_Data for the task:_
----------------------------------------
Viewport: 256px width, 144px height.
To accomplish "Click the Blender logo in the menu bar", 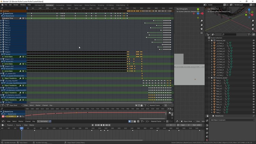I will coord(2,5).
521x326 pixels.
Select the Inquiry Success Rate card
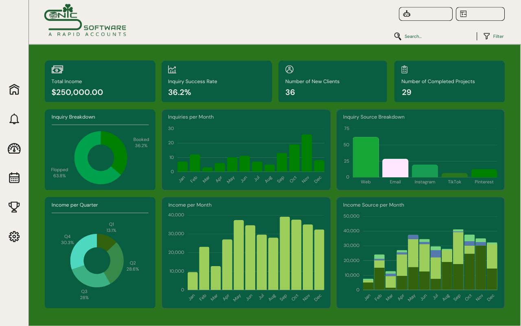click(216, 81)
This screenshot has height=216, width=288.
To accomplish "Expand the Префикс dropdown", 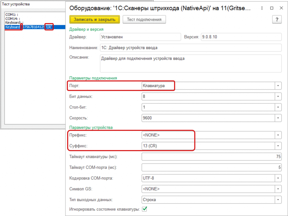I will pos(278,135).
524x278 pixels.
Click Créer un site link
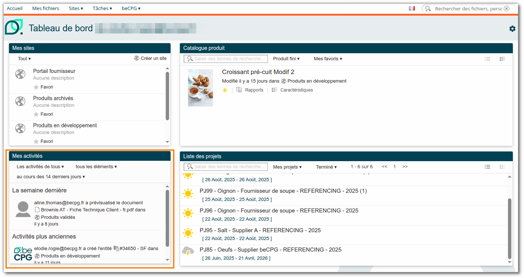coord(150,58)
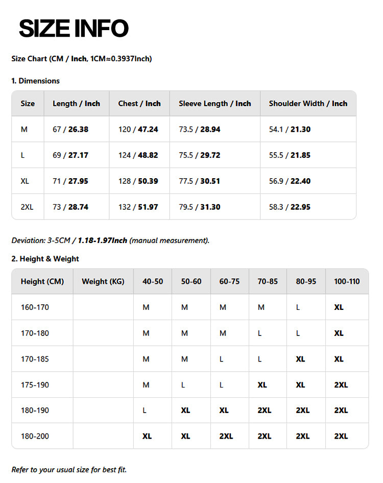The image size is (383, 483).
Task: Select the '77.5 / 30.51' sleeve cell
Action: (x=199, y=181)
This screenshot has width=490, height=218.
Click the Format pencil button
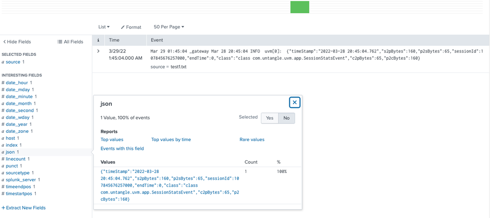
----------------------------------------
_What you should do:_ An exact copy is needed of the lines running from the one containing "Click Créer un site link" through the last line of the material, and of no others; pictures stay out.

_Answer:_
Click Créer un site link
coord(150,58)
The image size is (383, 483).
Task: Select the '77.5 / 30.51' sleeve cell
Action: (x=199, y=181)
This screenshot has width=490, height=218.
Click the Format pencil button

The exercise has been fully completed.